══ Document excerpt ══
Hema, 
IMHO, the answer to 1. is "not really," because to address this in a
sound way excludes a lot of unsound things that legacy systems are
accustomed to doing; and expect of CICM.  Consequently, considering it
would be divisive and alienate a large constituency.  I have been
struggling with how to do this in a way that accommodates both views.  

John

-----Original Message-----
From: [email protected] [mailto:[email protected]] On Behalf Of
Krishnamurthy, Hema - ES
Sent: Wednesday, September 14, 2011 8:52 AM
To: CICM Discussion List
Subject: Re: [cicm] Use Cases

Lev,

My 2 cents on the use cases:

1. There is mention of MLS in the list below, but have you considered
"containers" for each security level in an MLS system?
2. Key exchange - Is it going to cover all types - IPSec, SSL/TLS/DTLS?
3. How about voice over IP use case? Part of it would fall under the
networking arena, but there would be some specifics pertaining to VoIP -
like support of SRTP.
4. I forget, does CICM support the ability to write down SADs into the
crypto module?

Hema


-----Original Message-----
From: [email protected] [mailto:[email protected]] On Behalf Of
Novikov, Lev
Sent: Thursday, September 08, 2011 11:14 AM
To: CICM Discussion List
Subject: Re: [cicm] Use Cases

John,

On 2011-08-29 10:27, John Davidson wrote:
> When you refer to "sides" in #4, it may lead us to model the "red
side"
> as "considered secure" and the black side as "considered unsecured".
> The secure/unsecured view leads us to think that there is something
more
> than isolation that makes the red domain "secure."  That has a "my
> machine; my data vs. their stuff" security policy orientation.
> There is another orientation that may be more applicable for so-called
high
> assurance.  That is the Their (the gov's) Top Secret, Their Secret and
> Their Unclassified, where none of the domains are "considered secure"
> from a trustworthy-ness POV.

This is an excellent point. Security domains do not define trust, per
se. They
are defined by a security policy which specifies, among other things,
how data
moves into/out of that domain. This is the definition we previously
used.
═══
- Direction a: Transcribe the lines of the records starting at the line containing "The image size is (639, 860)." and ending at the line containing "pyautogui.click(x=1355, y=81)", including both of those lines.
The email thread and the records that follow it come from unrelated sources.
══ Record list ══
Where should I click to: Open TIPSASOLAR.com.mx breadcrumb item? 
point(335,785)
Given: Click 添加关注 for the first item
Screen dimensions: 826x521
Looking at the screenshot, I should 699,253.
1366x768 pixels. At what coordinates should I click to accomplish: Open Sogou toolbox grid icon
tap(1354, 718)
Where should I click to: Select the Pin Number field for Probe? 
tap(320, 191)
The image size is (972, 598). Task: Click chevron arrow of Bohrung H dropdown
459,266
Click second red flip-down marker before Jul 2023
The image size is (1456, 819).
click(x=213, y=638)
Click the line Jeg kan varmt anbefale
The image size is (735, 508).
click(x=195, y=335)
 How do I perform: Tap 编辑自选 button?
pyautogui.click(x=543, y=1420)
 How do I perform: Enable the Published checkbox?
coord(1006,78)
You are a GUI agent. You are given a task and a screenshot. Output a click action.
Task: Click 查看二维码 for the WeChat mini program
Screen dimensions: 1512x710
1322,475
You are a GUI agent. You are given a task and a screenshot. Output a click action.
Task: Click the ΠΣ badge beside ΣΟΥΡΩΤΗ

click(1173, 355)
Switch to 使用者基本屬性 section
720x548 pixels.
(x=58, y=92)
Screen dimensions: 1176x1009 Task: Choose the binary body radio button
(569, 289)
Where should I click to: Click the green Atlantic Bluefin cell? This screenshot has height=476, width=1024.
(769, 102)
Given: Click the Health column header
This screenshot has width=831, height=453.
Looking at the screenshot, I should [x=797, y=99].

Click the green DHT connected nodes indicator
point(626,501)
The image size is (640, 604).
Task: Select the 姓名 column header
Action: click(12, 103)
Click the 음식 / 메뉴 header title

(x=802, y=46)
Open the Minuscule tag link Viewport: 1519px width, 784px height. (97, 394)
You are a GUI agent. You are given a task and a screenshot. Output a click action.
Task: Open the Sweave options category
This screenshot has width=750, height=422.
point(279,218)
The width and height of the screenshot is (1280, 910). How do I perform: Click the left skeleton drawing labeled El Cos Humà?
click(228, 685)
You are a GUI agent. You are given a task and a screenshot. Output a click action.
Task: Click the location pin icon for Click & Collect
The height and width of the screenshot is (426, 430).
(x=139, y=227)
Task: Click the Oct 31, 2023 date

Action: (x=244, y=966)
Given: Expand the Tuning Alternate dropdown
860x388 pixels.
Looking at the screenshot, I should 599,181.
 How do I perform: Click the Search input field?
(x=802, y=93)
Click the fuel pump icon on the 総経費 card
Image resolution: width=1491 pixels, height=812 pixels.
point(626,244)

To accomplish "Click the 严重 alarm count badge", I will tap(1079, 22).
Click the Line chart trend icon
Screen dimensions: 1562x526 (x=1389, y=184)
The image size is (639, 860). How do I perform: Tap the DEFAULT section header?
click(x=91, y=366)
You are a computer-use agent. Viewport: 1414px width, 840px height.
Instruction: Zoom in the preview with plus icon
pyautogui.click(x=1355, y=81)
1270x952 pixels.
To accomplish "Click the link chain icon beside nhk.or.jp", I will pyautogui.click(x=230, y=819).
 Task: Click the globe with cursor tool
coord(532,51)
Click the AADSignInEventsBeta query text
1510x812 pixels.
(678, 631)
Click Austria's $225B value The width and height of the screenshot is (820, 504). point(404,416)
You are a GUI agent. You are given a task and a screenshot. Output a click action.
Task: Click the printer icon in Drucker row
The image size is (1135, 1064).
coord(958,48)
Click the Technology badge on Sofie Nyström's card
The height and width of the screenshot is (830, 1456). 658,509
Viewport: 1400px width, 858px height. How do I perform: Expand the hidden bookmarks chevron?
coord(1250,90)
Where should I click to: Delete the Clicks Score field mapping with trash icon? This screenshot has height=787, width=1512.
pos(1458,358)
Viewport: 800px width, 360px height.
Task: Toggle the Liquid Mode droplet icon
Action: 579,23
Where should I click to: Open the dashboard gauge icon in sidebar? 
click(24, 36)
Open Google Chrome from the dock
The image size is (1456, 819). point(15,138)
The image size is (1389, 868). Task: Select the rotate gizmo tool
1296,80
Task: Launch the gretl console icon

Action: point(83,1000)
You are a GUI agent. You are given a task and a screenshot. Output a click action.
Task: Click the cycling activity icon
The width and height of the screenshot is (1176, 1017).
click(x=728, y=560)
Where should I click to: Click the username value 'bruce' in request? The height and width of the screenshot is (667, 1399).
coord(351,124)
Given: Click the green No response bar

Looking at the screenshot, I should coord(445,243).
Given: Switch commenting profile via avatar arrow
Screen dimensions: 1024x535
═══
- Direction b: Restate word for word the passage of the email thread on CICM use cases starting at "My 2 cents on" and ending at "- IPSec, SSL/TLS/DTLS?".

- Complete answer a:
The image size is (639, 860). How do I perform: Tap the DEFAULT section header?
click(x=91, y=366)
You are a computer-use agent. Viewport: 1414px width, 840px height.
Instruction: Zoom in the preview with plus icon
pyautogui.click(x=1355, y=81)

- Complete answer b:
My 2 cents on the use cases:

1. There is mention of MLS in the list below, but have you considered
"containers" for each security level in an MLS system?
2. Key exchange - Is it going to cover all types - IPSec, SSL/TLS/DTLS?